Another Trip Around the Sun

Me Having a Birthday and Blowing Out Candles -...Image by joanna8555 via Flickr


I took one more trip around the sun recently and I am learning more than I ever dreamed. I know that it is never too late or too early to be passionate about anything. I know that what I have will never make me credible but what I do or don't do will always make a difference. I know that I will never be able to count my blessings. 

I know that it is better to take a good swimmer and a life jacket with you when you think you can walk on water. 

I know I can never meet too many incredible people, read too many great books, or set too many unreachable goals. I know that it really doesn't matter what I think some days but it always matters what I think of myself. I know to never underestimate anyone especially yourself. I know that I can be wealthy without money and poor with a bankroll. I know that I can make a regrettable mistake as quickly as I can make a profound impact. I learned that it is more important that I do something even if it turns out to be wrong than if I regret never trying. I learned I can never hurt anyone with too much love, laughter or attention but I can easily change a life without those ingredients. 

I learned that a sense of humor is essential to well being.

I learned that the best things in my life were not those I necessarily studied for, worked for, planned or even decided  and that sometimes the less I try to arrange the outcome the more effective I am.
I learned that forgiveness is rarely deserved as much as it is appreciated.  I know that sometimes life is better looked at through a young child's smile, nature or a dog's eyes. 

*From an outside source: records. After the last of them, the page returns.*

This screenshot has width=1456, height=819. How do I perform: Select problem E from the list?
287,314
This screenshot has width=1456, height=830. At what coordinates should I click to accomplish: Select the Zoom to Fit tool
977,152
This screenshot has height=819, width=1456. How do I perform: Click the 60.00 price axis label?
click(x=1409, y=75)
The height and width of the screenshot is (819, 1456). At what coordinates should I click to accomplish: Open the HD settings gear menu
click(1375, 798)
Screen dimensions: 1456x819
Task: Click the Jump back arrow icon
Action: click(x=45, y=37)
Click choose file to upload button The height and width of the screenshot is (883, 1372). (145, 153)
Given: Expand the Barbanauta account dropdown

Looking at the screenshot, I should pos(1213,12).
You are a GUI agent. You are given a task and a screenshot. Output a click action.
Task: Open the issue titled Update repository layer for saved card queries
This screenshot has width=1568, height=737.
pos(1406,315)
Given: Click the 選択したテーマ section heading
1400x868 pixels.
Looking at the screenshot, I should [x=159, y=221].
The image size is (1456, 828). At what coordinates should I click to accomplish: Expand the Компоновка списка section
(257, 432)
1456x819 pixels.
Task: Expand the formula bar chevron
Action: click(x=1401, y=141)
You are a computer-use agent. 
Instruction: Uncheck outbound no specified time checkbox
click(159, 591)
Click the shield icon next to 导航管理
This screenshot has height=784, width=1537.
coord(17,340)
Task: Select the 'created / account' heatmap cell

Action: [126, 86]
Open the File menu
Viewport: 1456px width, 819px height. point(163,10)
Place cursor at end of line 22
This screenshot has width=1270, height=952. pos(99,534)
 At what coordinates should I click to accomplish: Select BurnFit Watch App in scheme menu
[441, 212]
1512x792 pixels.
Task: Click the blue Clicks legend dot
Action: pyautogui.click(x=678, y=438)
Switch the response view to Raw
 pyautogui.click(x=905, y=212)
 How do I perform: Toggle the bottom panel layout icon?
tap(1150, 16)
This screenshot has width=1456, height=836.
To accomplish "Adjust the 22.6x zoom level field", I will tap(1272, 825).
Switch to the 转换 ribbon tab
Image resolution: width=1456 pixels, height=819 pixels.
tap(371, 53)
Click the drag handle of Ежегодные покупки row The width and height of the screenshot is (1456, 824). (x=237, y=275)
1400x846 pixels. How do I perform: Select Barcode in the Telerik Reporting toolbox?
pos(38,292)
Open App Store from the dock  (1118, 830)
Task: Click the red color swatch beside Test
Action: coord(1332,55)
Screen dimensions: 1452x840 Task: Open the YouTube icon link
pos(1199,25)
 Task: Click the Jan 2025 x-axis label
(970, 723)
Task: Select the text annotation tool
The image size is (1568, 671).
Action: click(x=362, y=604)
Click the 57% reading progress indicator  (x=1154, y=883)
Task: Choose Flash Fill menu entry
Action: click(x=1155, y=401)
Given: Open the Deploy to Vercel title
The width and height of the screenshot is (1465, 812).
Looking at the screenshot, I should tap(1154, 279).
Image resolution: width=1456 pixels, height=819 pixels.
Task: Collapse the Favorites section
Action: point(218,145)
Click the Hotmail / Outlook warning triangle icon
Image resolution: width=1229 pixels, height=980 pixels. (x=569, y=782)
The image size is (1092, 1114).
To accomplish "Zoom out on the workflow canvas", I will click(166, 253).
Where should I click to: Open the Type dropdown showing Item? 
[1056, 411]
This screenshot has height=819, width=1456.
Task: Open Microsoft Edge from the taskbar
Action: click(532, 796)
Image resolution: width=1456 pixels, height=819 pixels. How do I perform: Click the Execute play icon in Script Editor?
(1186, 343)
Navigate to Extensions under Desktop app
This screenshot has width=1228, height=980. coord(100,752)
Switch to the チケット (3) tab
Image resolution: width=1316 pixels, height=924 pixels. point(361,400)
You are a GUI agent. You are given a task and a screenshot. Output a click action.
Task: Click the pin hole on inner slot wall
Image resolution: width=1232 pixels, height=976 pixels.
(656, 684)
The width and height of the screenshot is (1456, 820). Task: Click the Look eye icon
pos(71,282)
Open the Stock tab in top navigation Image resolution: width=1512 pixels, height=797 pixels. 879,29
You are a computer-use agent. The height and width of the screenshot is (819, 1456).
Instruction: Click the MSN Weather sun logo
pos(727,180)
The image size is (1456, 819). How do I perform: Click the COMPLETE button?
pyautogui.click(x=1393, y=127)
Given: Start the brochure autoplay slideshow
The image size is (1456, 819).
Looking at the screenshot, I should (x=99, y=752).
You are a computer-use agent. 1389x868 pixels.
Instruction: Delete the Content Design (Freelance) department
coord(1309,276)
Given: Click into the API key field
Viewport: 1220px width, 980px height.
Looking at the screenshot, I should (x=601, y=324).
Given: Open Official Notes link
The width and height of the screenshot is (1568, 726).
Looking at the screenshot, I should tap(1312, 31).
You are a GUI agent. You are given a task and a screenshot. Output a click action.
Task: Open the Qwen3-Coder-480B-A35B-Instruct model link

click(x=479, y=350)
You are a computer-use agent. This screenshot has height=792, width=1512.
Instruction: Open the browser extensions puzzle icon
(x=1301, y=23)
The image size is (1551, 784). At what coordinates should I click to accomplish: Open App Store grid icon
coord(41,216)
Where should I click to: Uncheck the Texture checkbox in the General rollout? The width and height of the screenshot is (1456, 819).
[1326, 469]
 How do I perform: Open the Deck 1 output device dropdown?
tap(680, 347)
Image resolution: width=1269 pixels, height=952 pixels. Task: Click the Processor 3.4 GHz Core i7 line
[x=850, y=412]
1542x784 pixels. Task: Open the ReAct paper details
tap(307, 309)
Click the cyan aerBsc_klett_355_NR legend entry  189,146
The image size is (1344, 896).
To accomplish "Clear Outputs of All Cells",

I know when I was 20,40 seemed old but now even 100 does not seem to be enough time. I know I love things I never dreamed I could tolerate including  the color yellow, country music and summer squash.I know I miss the people who have left my life like I always thought I would and more.

I know if I can't live with my decision, behavior, or action, I can't expect anyone else to either .

I know it isn't always about the glass being half full or half empty but sometimes about being fortunate enough to even have a glass. I know you can worry too much about how you look, what you have, who you know and what you need but never enough about where your life is going.I know that the richer my life gets by the people who enter it, the more I am humbled by the gifts I never asked for and received.

I know my husband will always be my best friend, my girlfriends my dearest companions and my God, my only hope.

I know I am a child of God and I would have known nothing had it not been for this.